Install direnv at the project root and create a .envrc file. Simply add export CLAUDE_CONFIG_DIR="$PWD/.claude-config" inside it. This ensures that agents save settings and caches separately for each project. Place a .claude/settings.json file in each project root to define security rules that apply only to that project. This simple isolation prevents incorrect file references and can save about 2 hours of debugging time per week.
If an agent gets stuck in an infinite loop while tackling a complex bug, hundreds of dollars can vanish in a matter of hours. You must monitor token consumption in real-time using the messageMetadata callback function in the Vercel AI SDK.
Record token usage hourly in a database. Set a monthly budget limit and implement a circuit breaker logic that forcibly terminates the agent if the limit is exceeded. Leveraging cacheable prompt instructions can reduce the token cost of reading repetitive instructions by up to 90%. These defensive measures are essential to avoid unexpected billing issues.
When agents perform multiple tasks simultaneously, they compete for CPU and RAM resources, degrading overall performance. Simply adding more agents is not the answer.
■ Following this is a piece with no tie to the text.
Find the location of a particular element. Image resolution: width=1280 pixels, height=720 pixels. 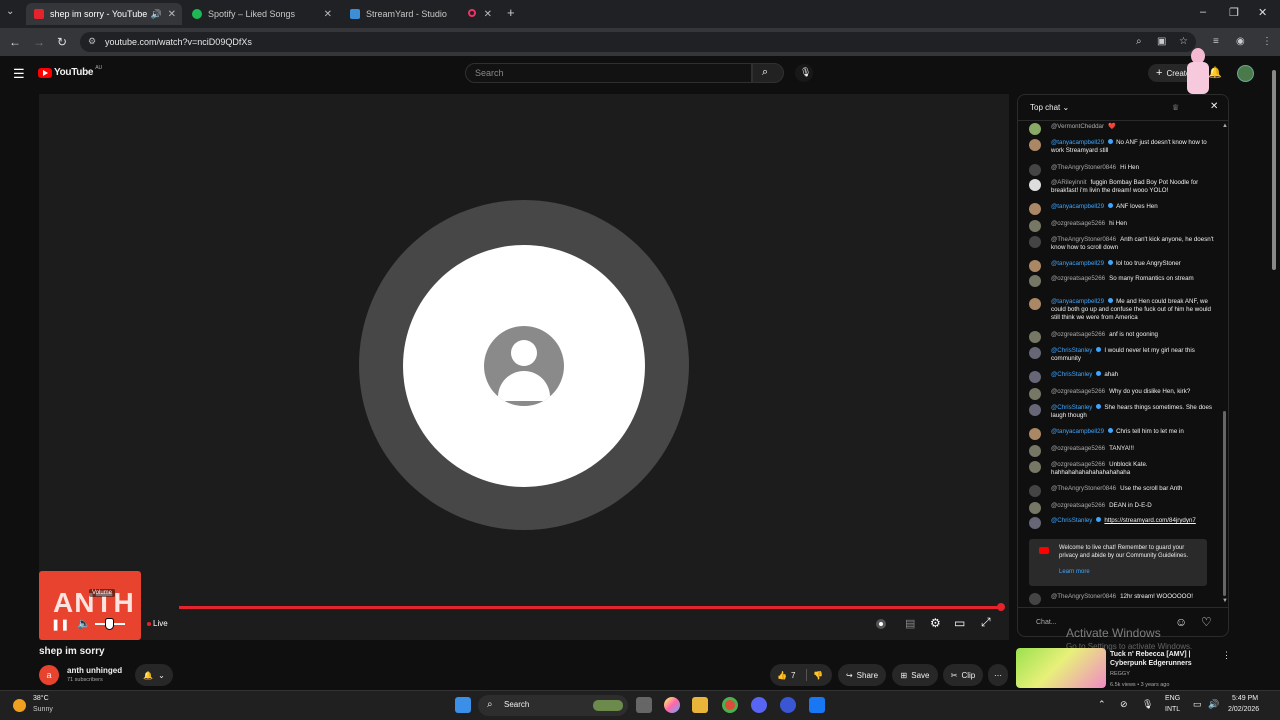

app-icon is located at coordinates (788, 705).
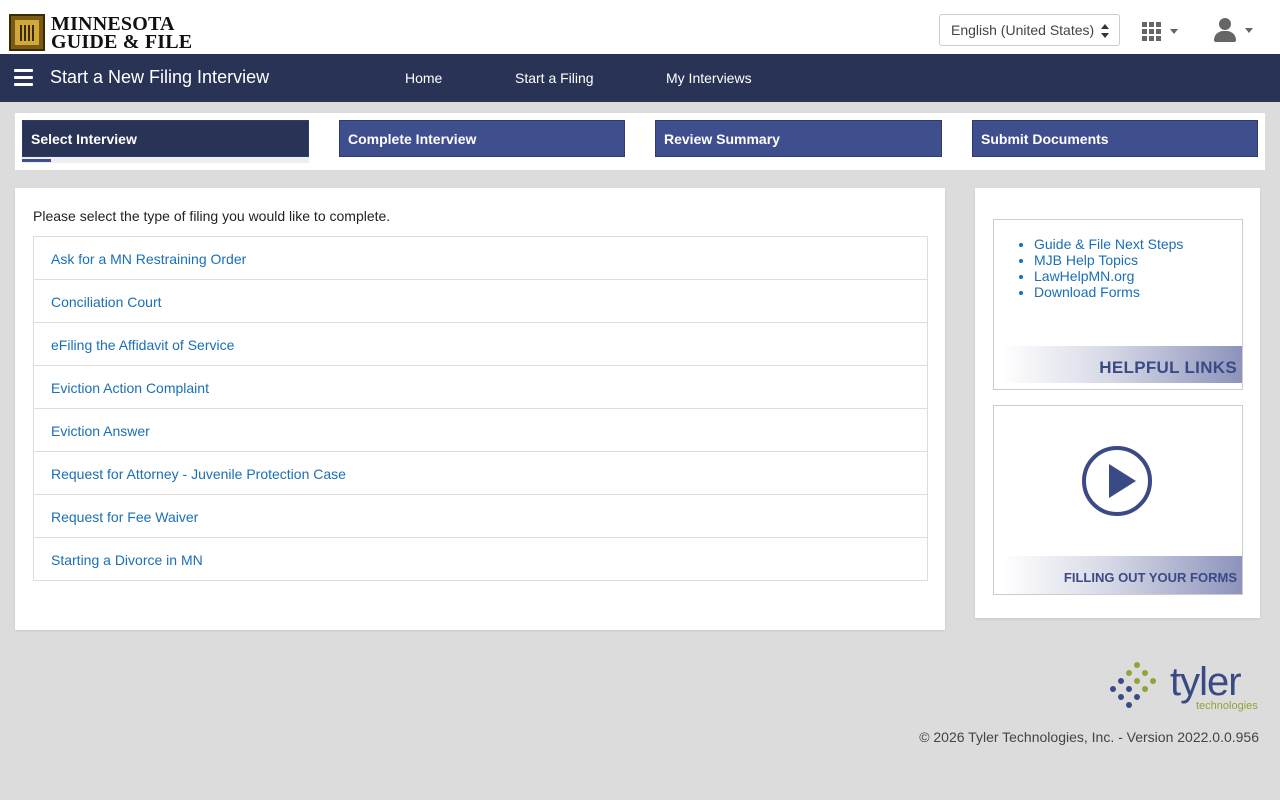 This screenshot has height=800, width=1280. I want to click on nav-link-my-interviews: My Interviews, so click(709, 78).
Monitor the occupancy rate of running processes. Boldly turn off low-priority tasks like simple documentation and dedicate resources solely to the bug fixes currently needed. If humans are too busy checking code created by agents, add automated tests and linting to the pipeline instead of adding more agents. It is far more efficient to reduce the items needing manual review by about 70%.
When one agent writes code, have another agent immediately verify its quality using a linter or static analysis tool.
Use the PostToolUse hook to set up Agent B to check the results of ruff or eslint immediately after Agent A implements a feature. If Agent B finds an error, it should immediately request a fix. Keeping updated design rules in a CLAUDE.md file, which all agents reference, also reduces knowledge discrepancies between agents. In a case study involving a healthcare platform, the occurrence rate of the same types of bugs decreased by 85% after implementing this cross-verification loop. You should treat agents not as mere tools, but as digital assets that need to be managed.